The hearing officer concluded that Orleans could not rely upon NRS 608.110 because requiring an employee to sign a pre-employment acknowledgement of Orleans’ cash shortage policy “was a prospective waiver of an employee’s rights” and was not a “knowing and intelligent waiver of [the employee’s] right to receive full pay.” The hearing officer also concluded that agreements which require an employee to agree to a deduction as a condition to receiving compensation are void, and that deductions made pursuant to the statute must be for the benefit of the employee.
The primary issue before us is whether the disjunctive phrase “other deductions authorized by written order of an employee” in NRS 608.110(1) permits Orleans to withhold amounts equivalent to cash shortages from employees’ wages, regardless of whether the withholding is for the benefit of the employee, so long as its employees sign shortage slips authorizing the withholding.
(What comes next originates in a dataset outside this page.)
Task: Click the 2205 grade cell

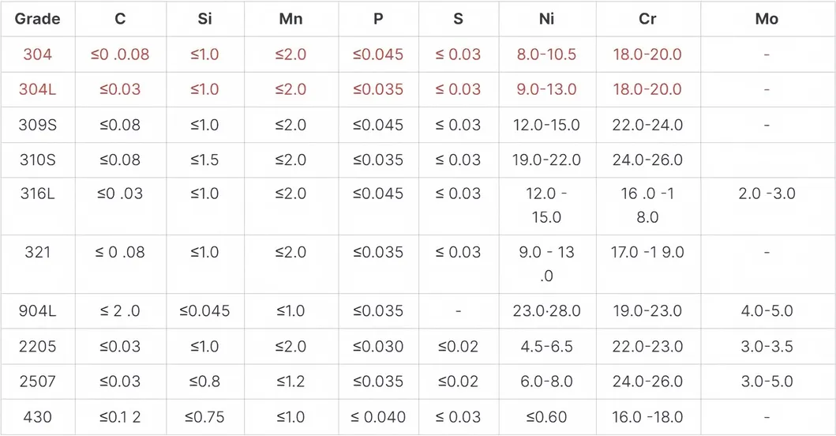Action: pos(37,346)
Orleans contends that the plain language of NRS 608.110(1) permits such withholdings. The Labor Commission, however, contends that all withholdings pursuant to NRS 608.110 must be for the benefit of the employee, because the rules of statutory construction require that a general phrase take its meaning from a specific phrase, and in this case, the general phrase “other deductions authorized by written order of an employee” in NRS 608.110(1) follows the specific phrase “for the benefit of the employees.” The Labor Commission argues that when read together with NRS 608.016, which requires an employer to compensate an employee for each hour of work, and NRS 608.100(2), which makes it unlawful for employers to require employees to rebate or return any part of their wage, NRS 608.110(1) does not permit employers to withhold amounts equivalent to cash shortages from employees’ wages.
When the language of a statute is plain and unambiguous, a court should give that language its ordinary meaning and not go beyond it.
We read the plain language of NRS 608.110(1) as Orleans reads it. Specifically, the clause “other deductions authorized by written order of an employee” is separated from the preceding clause by a comma and the disjunctive “or.”
Generally, when the legislature has employed a term or phrase in one place and excluded it in another, it should not be implied where excluded.
Additionally, former versions of NRS 608.110 contained the title “Withholding of portion of wages for employee’s benefit” whereas the current version of the statute contains the title “Withholding of portion of wages.”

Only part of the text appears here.